De verteller in De vrouw met het rode haar, de nieuwe roman van Orhan Pamuk, had eigenlijk schrijver willen worden. Dat hij ingenieur in de aardwetenschappen en aannemer (zeg maar: projectontwikkelaar) werd, heeft alles te maken met de geschiedenis die hij de lezer voorschotelt. Een geschiedenis waarin voor hem de rol van hulpje van een puttengraver is weggelegd. Samen zoeken ze naar water. Verhalen vertellen is tijdens die exercitie hét tijdverdrijf.

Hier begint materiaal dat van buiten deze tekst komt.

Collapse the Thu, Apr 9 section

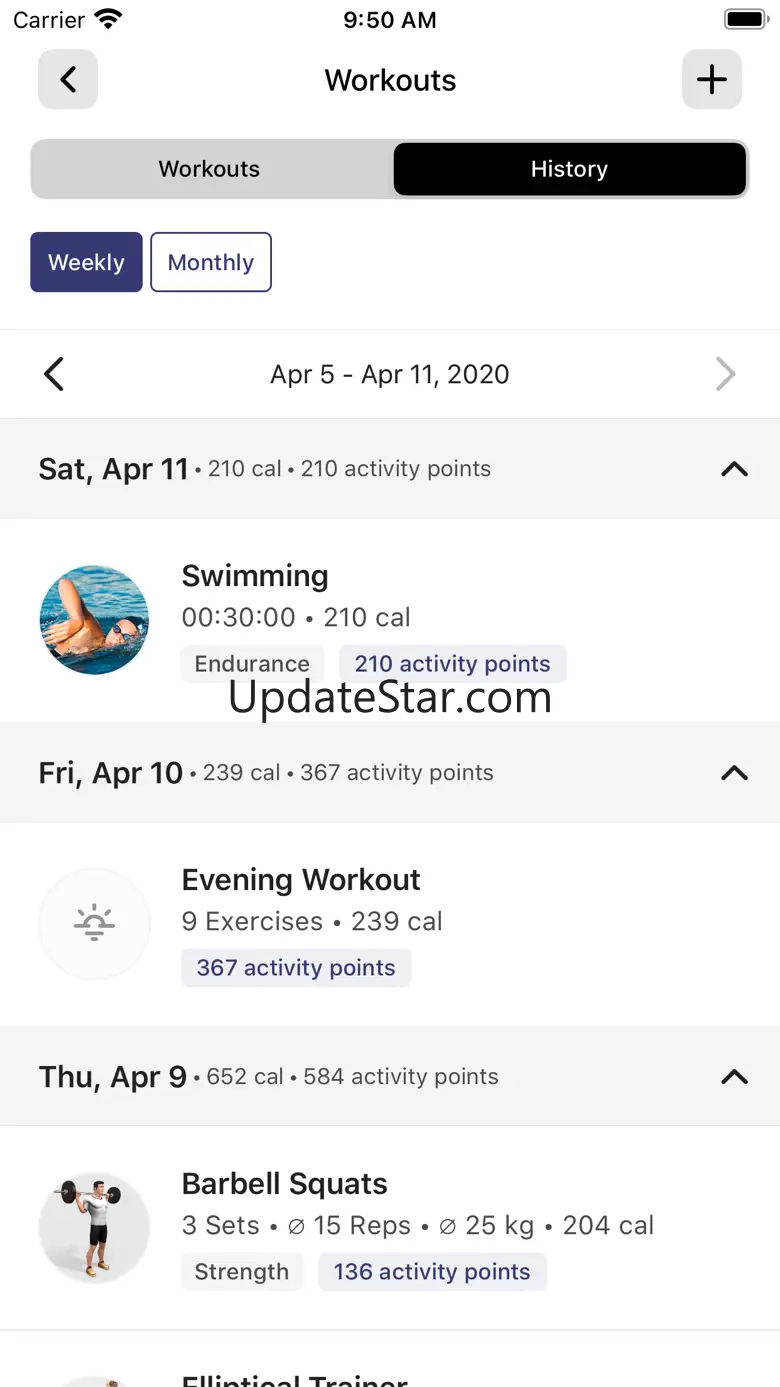click(734, 1077)
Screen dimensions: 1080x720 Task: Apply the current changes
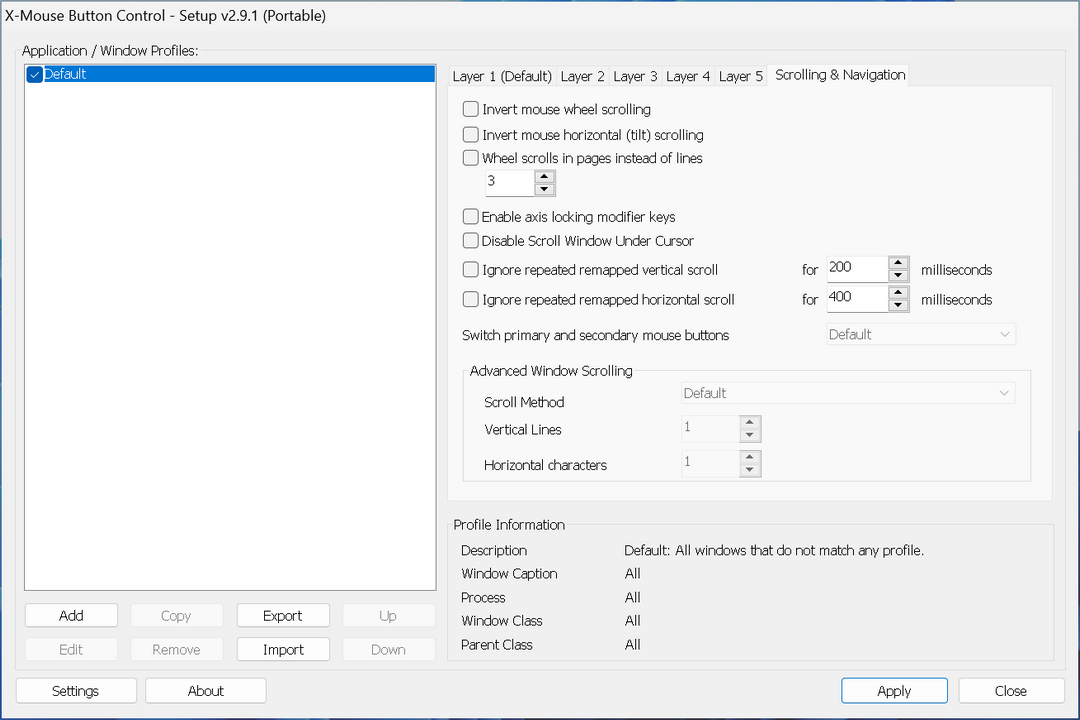894,690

Verhalen zijn voor Orhan Pamuk de toegangsweg naar een veronachtzaamd verleden en wezenlijk voor het bewust zijn van identiteit. Over zijn nieuwe roman zegt Pamuk zelf dat het ‘een onderzoek naar de achtergronden van autoritair gedrag in Azië en individualisme in Europa via het verhaal van koning Oedipus van Sophocles uit Griekenland en het Boek der Koningen van Ferdowsi uit Iran’ is. Als altijd is het verhaal in deze nieuwe Pamuk gelaagd en complex, maar zijn zinnen zijn korter dan voorheen.
De vrouw met het rode haar uit de titel maakt deel uit van een theatergezelschap dat in de buurt van de puttengraver en zijn knecht neerstrijkt. Het schijnt dat zij niet alleen hun dagelijkse routine verstoort, maar ook het leven van de verteller ingrijpend beïnvloedt.